Given the listing below, output exactly the line containing "视频回放 (23, 2320)" and every line after it through the end.
+++
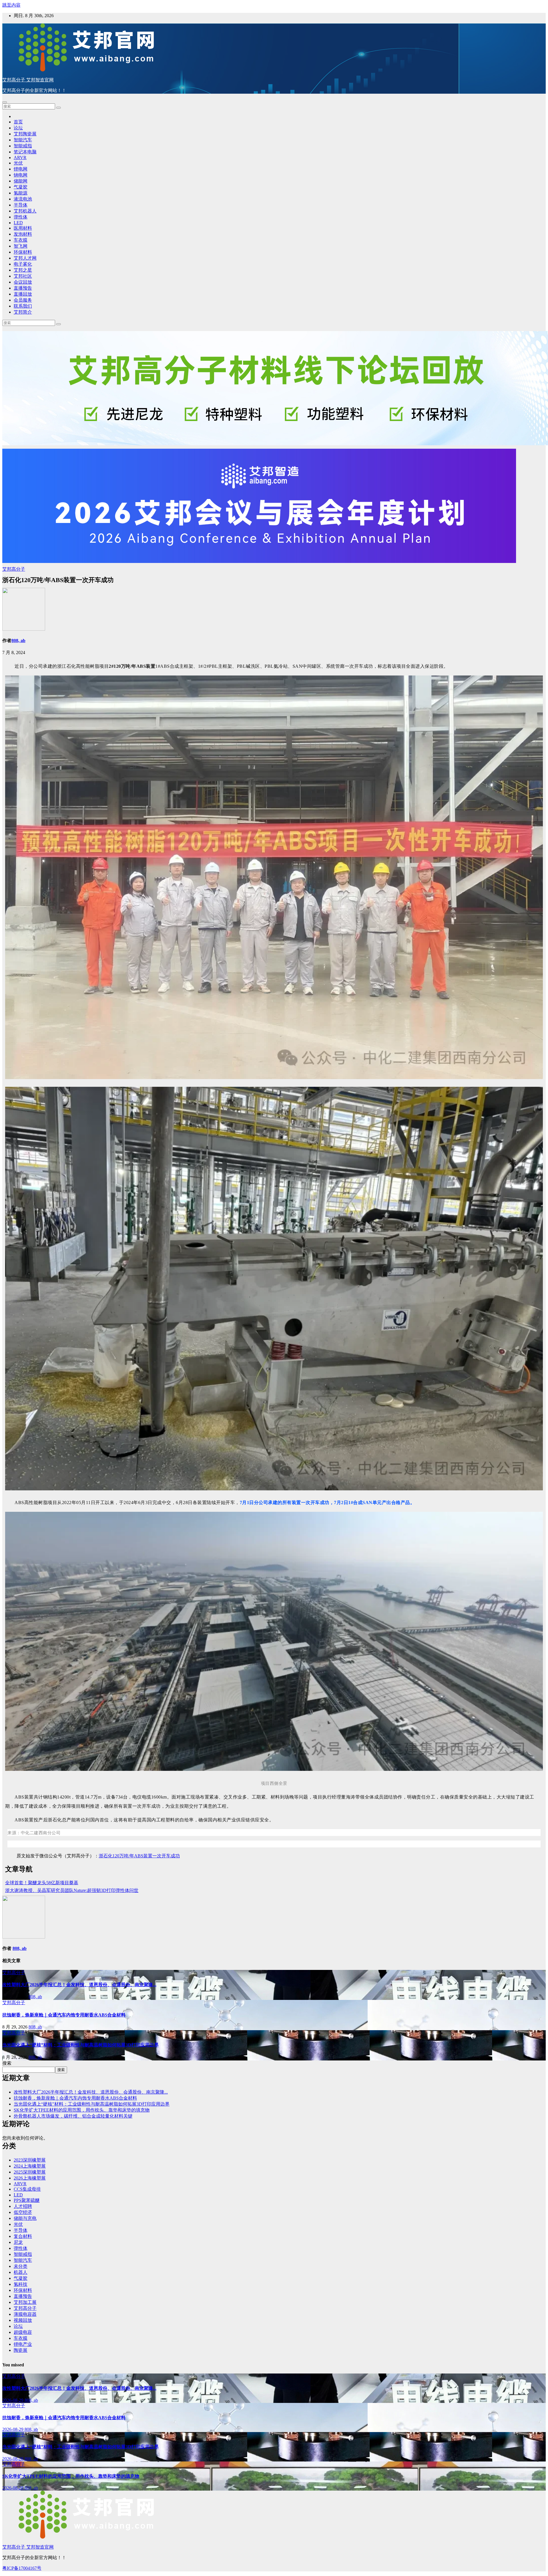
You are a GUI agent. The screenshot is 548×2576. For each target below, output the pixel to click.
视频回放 (23, 2320)
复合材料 (23, 2236)
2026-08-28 (13, 2458)
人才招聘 (23, 2206)
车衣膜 (20, 240)
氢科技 (20, 2284)
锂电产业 (23, 2344)
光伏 (18, 163)
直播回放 (23, 294)
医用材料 (23, 228)
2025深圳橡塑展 (30, 2172)
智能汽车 (23, 139)
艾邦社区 (23, 276)
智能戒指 (23, 145)
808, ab (18, 640)
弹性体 (20, 217)
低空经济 (23, 2212)
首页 (18, 121)
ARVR (20, 157)
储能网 (20, 181)
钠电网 (20, 175)
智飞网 (20, 246)
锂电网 (20, 169)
+++
> _EXERCISE ANSWER_
视频回放 (23, 2320)
复合材料 (23, 2236)
2026-08-28 (13, 2458)
人才招聘 (23, 2206)
车衣膜 (20, 240)
氢科技 (20, 2284)
锂电产业 (23, 2344)
光伏 (18, 163)
直播回放 (23, 294)
医用材料 (23, 228)
2025深圳橡塑展 (30, 2172)
智能汽车 (23, 139)
艾邦社区 (23, 276)
智能戒指 (23, 145)
808, ab (18, 640)
弹性体 (20, 217)
低空经济 (23, 2212)
首页 (18, 121)
ARVR (20, 157)
储能网 (20, 181)
钠电网 (20, 175)
智飞网 (20, 246)
锂电网 (20, 169)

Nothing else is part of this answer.